Personally, I think this is wonderful news. The arts need dispassionate marketers who want good marketing jobs. We need skilled professionals who understand that every empty seat is a missed metric and that the joy it represents is useful only to the extent that it can be leveraged to persuade someone to sit in it. For years we’ve been hiring insiders who are passionate about the arts, but what we need now are skilled practitioners with outside perspectives who are passionate about marketing. That may seem heretical to arts leaders who subscribe to the old “opportunity for joy” school of arts marketing, but it’s really the only sensible way forward in an era of diminishing demand and intense competition.
If you take a critical look at the “lost opportunity for joy” / “missed metric” dichotomy, you can’t help noticing that one is poetry while the other is math. One is an insider’s lament while the other is an objective description of reality. One is an emotional response to a sorry turn of events while the other is a statement of fact about a failed business strategy. They both do a good job of describing what happened, but only one sees the issue from a rational perspective and only one points to appropriate real world solutions.
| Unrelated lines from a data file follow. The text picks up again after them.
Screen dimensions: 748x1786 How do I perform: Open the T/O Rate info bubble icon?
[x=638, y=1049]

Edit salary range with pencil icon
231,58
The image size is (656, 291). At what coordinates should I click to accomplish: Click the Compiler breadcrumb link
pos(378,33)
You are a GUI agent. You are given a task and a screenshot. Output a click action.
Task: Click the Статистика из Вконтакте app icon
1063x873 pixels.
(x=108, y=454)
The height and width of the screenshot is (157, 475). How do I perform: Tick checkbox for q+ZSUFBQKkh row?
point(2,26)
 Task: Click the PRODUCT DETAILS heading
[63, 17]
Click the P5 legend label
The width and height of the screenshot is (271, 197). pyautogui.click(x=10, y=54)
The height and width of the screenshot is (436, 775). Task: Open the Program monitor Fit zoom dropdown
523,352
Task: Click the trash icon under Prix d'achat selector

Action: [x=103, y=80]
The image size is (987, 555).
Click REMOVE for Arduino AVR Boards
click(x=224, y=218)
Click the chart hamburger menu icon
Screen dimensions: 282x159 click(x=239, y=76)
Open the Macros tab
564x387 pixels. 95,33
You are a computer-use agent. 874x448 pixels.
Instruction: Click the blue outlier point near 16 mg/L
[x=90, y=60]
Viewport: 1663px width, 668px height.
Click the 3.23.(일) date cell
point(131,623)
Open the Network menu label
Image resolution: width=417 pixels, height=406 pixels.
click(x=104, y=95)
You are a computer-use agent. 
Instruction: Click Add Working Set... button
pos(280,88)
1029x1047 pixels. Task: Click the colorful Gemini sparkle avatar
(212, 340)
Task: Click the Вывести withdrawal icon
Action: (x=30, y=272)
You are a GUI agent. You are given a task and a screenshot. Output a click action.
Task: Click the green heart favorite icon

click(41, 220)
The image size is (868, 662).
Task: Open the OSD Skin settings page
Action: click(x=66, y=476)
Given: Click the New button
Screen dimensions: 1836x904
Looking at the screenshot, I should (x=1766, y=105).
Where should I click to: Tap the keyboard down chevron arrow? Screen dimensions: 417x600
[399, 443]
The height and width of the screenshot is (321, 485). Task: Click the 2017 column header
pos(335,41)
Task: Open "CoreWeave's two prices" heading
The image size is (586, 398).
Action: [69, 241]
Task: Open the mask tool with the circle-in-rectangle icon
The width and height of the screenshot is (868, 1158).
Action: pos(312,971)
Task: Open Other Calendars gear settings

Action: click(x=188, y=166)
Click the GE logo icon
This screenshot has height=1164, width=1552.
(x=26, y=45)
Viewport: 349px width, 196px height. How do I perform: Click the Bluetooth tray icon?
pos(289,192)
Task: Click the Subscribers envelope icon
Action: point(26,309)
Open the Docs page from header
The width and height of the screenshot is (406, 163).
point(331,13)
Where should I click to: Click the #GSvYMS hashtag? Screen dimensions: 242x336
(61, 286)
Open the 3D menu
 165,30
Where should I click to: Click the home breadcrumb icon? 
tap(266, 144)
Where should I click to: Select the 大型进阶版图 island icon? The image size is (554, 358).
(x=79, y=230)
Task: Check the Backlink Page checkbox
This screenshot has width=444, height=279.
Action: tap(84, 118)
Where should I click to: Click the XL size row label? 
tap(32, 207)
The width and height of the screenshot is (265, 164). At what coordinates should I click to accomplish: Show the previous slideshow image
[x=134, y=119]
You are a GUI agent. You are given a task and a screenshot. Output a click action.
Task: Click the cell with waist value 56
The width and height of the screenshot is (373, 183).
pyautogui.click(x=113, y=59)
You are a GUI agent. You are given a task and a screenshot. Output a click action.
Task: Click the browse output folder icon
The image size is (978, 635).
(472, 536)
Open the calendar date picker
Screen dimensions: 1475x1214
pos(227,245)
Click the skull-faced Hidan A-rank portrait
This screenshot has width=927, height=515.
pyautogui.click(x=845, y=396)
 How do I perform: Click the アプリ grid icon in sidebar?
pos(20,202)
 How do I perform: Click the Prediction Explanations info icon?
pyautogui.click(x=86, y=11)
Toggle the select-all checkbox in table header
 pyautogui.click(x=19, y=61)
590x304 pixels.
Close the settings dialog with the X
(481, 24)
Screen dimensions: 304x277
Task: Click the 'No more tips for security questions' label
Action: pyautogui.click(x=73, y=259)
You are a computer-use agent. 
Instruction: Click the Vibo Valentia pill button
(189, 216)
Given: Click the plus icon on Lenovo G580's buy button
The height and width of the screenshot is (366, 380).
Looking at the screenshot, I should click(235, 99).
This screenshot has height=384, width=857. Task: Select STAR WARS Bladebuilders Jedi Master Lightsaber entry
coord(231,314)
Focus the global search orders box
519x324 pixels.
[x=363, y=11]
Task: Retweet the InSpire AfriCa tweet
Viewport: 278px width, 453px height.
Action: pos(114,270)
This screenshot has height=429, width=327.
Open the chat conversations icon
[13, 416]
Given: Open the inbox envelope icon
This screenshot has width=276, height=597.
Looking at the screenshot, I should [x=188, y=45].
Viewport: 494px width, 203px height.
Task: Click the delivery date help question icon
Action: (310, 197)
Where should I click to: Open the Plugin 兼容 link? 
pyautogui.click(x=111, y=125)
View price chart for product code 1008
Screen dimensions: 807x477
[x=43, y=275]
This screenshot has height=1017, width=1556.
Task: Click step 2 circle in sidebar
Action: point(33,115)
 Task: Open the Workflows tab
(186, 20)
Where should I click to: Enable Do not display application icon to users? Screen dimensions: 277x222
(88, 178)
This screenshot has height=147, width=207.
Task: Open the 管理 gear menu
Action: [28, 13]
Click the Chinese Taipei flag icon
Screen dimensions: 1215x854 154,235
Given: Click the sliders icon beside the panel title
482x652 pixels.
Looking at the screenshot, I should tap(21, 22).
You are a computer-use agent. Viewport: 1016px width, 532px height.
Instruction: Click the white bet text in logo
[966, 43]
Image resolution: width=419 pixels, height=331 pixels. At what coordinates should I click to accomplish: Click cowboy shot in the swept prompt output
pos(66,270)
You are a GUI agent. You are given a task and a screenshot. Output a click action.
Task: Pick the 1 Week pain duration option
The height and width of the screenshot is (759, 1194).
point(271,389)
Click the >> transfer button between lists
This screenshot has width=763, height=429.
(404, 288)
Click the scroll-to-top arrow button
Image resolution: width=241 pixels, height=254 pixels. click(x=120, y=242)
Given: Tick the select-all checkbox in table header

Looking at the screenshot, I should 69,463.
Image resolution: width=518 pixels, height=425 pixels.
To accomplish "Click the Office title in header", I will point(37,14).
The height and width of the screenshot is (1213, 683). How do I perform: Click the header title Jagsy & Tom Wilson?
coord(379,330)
Ask yourself this: What does an arts organization do when faced with lost opportunities for joy? If you’re like most arts pros, your answer will be to find more compelling ways to communicate how inherently joyful your products are. You’ll pursue strategies for developing more expressive copy, more dramatic photography and more creative design concepts. And if history is a guide, you’ll produce promotional materials that do a slightly better job of telling the world how wonderful you are and how lucky folks will be to experience the joy you believe your products can deliver.
But ask what an organization must do when confronted with missed metrics and the answer will be dramatically different. Metrics are measurements. Missing metrics are gaps in the strategic equation – necessary information that the marketers failed to gather or consider. Who were the people who didn’t buy those seats? Where were they? What did they do instead? What are their needs, wants and desires? What might we have done differently to persuade them to choose us over the competition? How can we go about gathering the information we need about this audience – and others like them – so we have the necessary metrics for developing successful new audience marketing initiatives?
The missed metrics approach asks us to use data rather than opinion, tradition or instinct. It tells us to gather objective, external intelligence so we can create rational persuasive strategies. It insists that we take a businesslike approach to marketing – no matter how unbusinesslike the rest of our organizations insist on remaining. And it forces us to plug the gaping holes in our joy-expressing strategies with audience oriented facts so our sales campaigns will be efficient, effective and predictable. In short, it demands that we learn why and how our new audiences seek joy long before we presume to tell them where they should find it.
Marketing is more about science and math than it is about creative expression. The arts didn’t need to know this back when there were plenty of people in the marketplace who actively sought joy in the products we sold. But those people are dying and young people aren’t looking for joy in the same places so we have a lot of quantitative catching up to do.
If we want stop losing audiences and start finding new audiences, we have to leave the poetry to the poets, hire smart, professional, businesslike marketers and then give them the support they need to do their jobs.